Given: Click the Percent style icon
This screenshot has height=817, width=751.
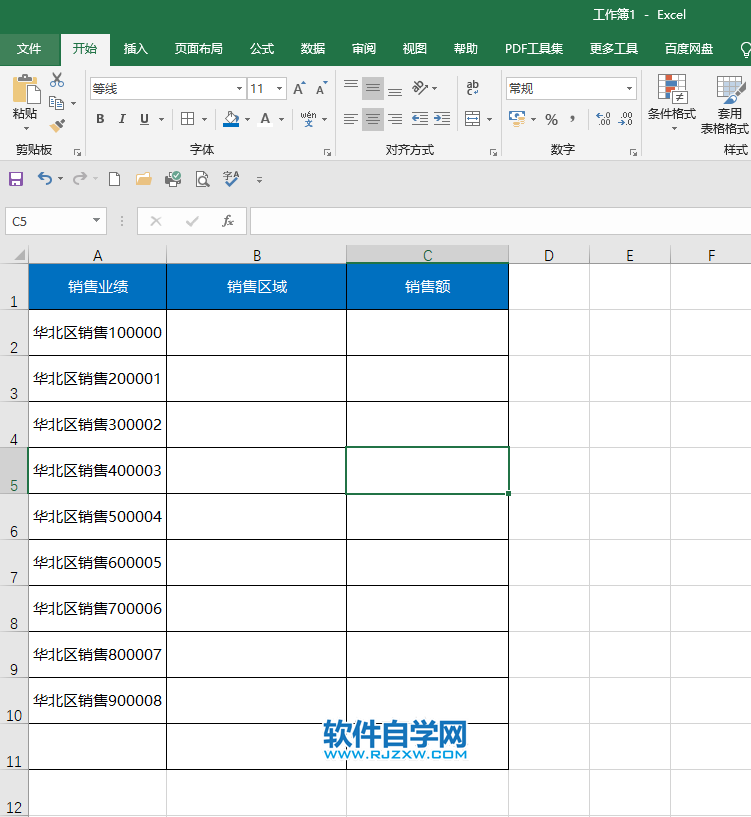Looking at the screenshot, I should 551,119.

=======

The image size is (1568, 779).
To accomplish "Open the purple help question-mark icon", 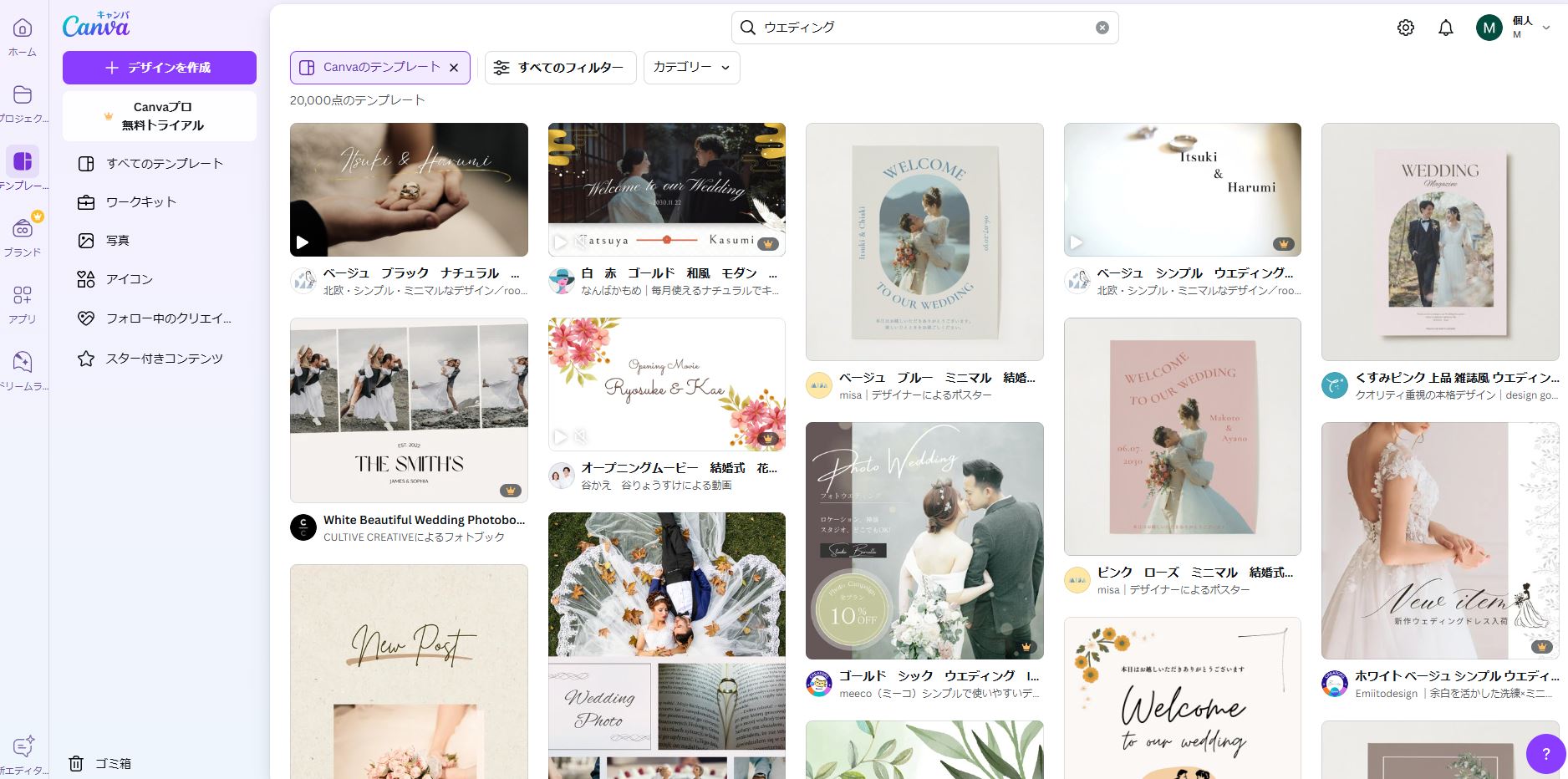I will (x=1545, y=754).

=======

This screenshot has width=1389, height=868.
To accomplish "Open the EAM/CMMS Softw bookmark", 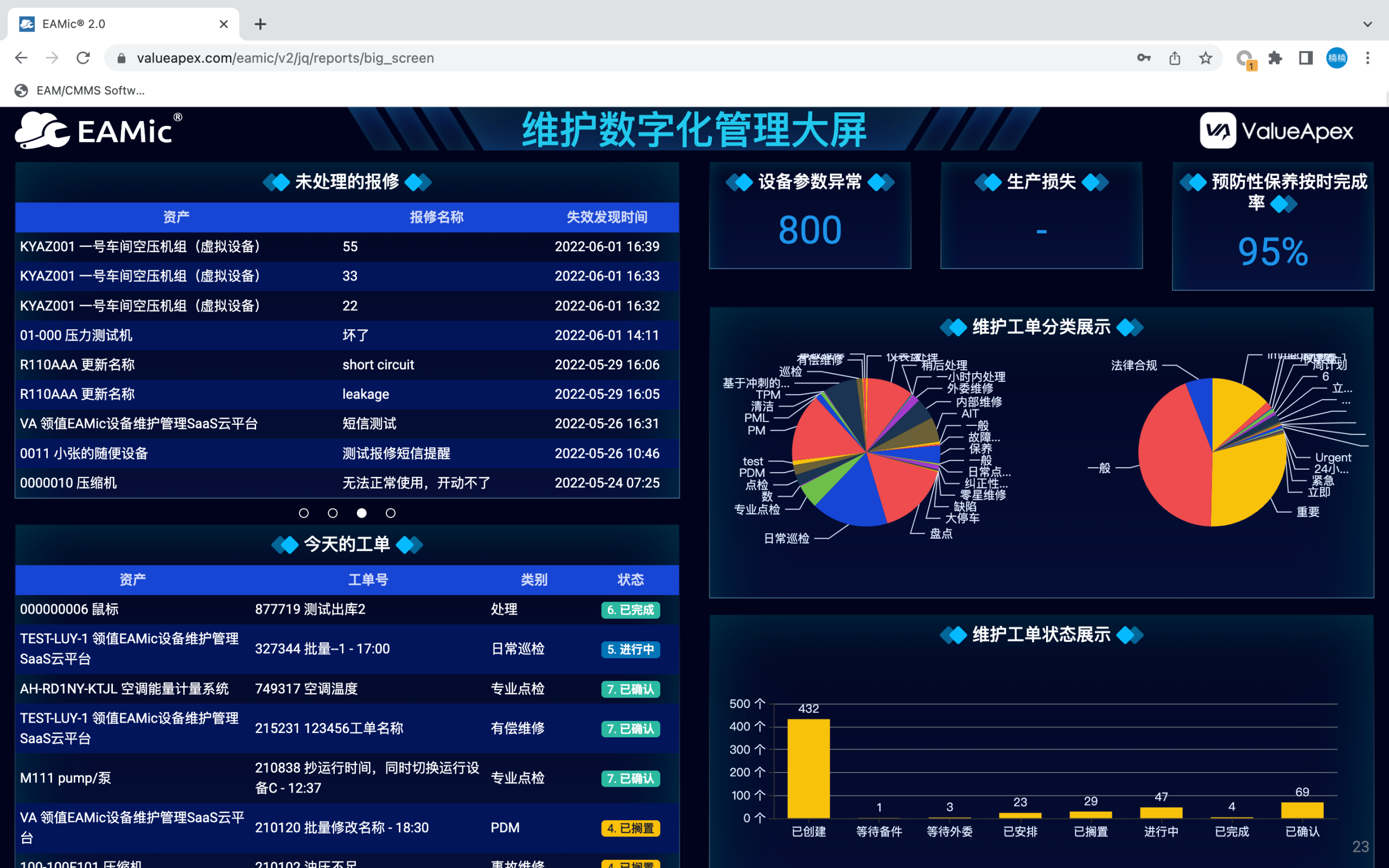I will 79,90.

=======

• _AIM_:
Give again, word for word, the listing lines starting at the one containing "Given: Click the Percent style icon" and ending at the one containing "Looking at the screenshot, I should 551,119.", leaving the pictures out of the answer.

• _COMPLETE ANSWER_:
Given: Click the Percent style icon
This screenshot has height=817, width=751.
Looking at the screenshot, I should 551,119.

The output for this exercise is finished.